Visitantes

Ya no existe el ciudadano universal de nuestras recientes aspiraciones modernas. Los visitantes de hoy en día son reconociblemente diversos

Las dimensiones de esta diversidad son materiales (clase, localidad, circunstancias familiares), corpóreas (edad, raza, sexo y sexualidad, características físicas y psíquicas), y simbólicas (cultura, idioma, género, familia, afinidad y persona). Estas demografías son las que llama nuestra atención. Pero si nos tomamos el tiempo para examinar más cuidadosamente al público contemporáneo, veremos que está cualificado por intersecciones y capas de identidad que convierten la demografía en una simplificación peligrosa. La paradoja del público contemporáneo es que, en una era de globalización, las culturas se separan, así como las disposiciones, sensibilidades, valores, intereses, orientaciones, afinidades y redes.

¿Cómo puede uno dirigirse a las diversas audiencias? ¿Cómo funciona la participación? ¿Cómo podemos crear significados interrelacionados?
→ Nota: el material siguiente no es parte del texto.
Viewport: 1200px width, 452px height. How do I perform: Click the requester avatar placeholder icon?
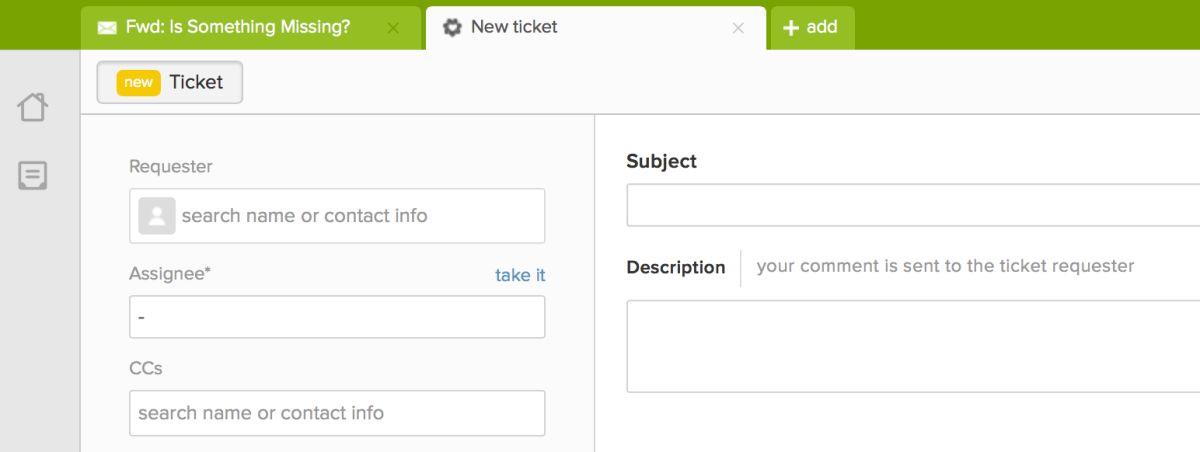[x=157, y=216]
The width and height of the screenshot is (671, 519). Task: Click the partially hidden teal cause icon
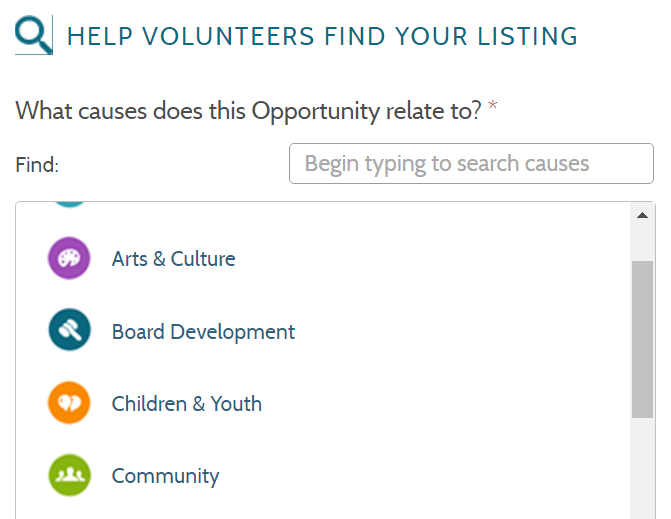[x=69, y=205]
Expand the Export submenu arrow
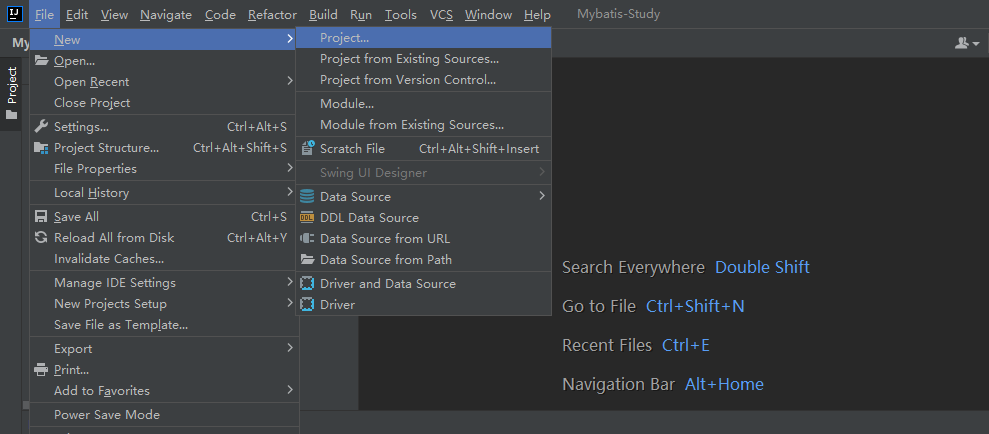The height and width of the screenshot is (434, 989). coord(290,349)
La inclusividad es una respuesta paradójica de dos caras. Una consiste en reconocer la particularidad. ¿Qué y quién debería estar representado en un museo? ¿Qué significa ser comprehensivo? ¿Qué es canónico o definitivo? Para responder a estar preguntas hoy en día, necesitamos ir más allá de la división que enfrenta la alta cultura con la cultura popular, lo tecnocientífico como opuesto a la cotidianeidad, el estado moderno como opuesto de los etnográfico y tradicional. Ya no podemos resolver el problema de la diferencia, de “nosotros” y “ellos”, dividiendo los pueblos y sus objetos en categorías separadas en espacios. Necesitamos anticipar las particularidades de los visitantes. 

La otra cara de esta respuesta no solo requiere un catálogo de diferencias para identificar potenciales puntos de disonancia. Quizá también necesitamos crear una nueva y paradójica forma de universalidad, la universalidad de la inclusividad. ¿Cómo creamos un museo donde el texto esté abierto, donde cada visitante pueda utilizar el espacio para crear sus propios significados, donde ningún visitante sea excluido? La respuesta, en parte, consiste en vislumbrar nuevas…

Formas de compromiso

¿Cuál es hoy en día el papel del lector, el espectador, la audiencia, el ciudadano, el cliente, el mecenas?

Nuestra reciente modernidad ha partido de la premisa de audiencias, expectadores y lectores relativamente pasivos; empleados relativamente obedientes y ciudadanos dependientes; clientes y mecenas relativamente sensibles. Para poner unas bases de cambio, los nuevos medios de comunicación transforman a los lectores, espectadores y audiencias en usuarios, actores y personajes. Los empleados deben personificar la empresa y los ciudadanos deben asumir responsabilidades por sí mismos. Los clientes siempre tienen razón, por lo que sus diferencias, productos y servicios deben ser personalizados. También los caprichos de los mecenas deben ser favorecidos.

El cambio representa un equilibrio de la agencia y una dilución de roles entre personas que mandan y que consienten, entre productores y consumidores de conocimiento y entre creadores y lectores de cultura. 

En los museos, más que una simple interacción, lo visitantes necesitan colocarse en la exposición, pertenecer al espacio y unirse al diálogo cultural. Para los museos, ésta es la base para un nuevo marco de referencia comunicativa y una nueva pedagogía. En parte, esto será posible mediante las nuevas...

Modalidades de representación

El entorno de las comunicaciones emergente —en el cual la imagen, el sonido y la palabra están hechas de la misma sustancia digital— permite nuevas aperturas y nuevos desafíos para los museos.

Los museos no solo afrontan el desafío de preservar un patrimonio crecientemente digital, sino que también se da el caso de que no hay un objeto físico, una experiencia concreta en un lugar, que no pueda ser reproducida y puesta a disposición de los visitantes en los confines de la tierra a través de medios digitales de representación.

Esto crea desafíos únicos en el plano de la propiedad intelectual. Hace surgir nuevas cuestiones prácticas de relación con los visitantes que son más diversas que nunca. Supone una nueva función para los trabajadores de los museos, consistente en explorar las facilidades comunicativas de las multialfabetizaciones de la representación digital.

Afrontando estos desafíos, los museos están destinados a reflejar su propio mundo cambiante, y también ―en ocasiones de modos provocador y arriesgado―de cambiar ese mundo. El Congreso de Museos, la revista, los libros y el weblog de noticias proporcionan un foro para la discusión de éstas y otras preguntas fundamentales que, sin duda alguna, determinarán la cambiante forma y el rol futuro de los museos.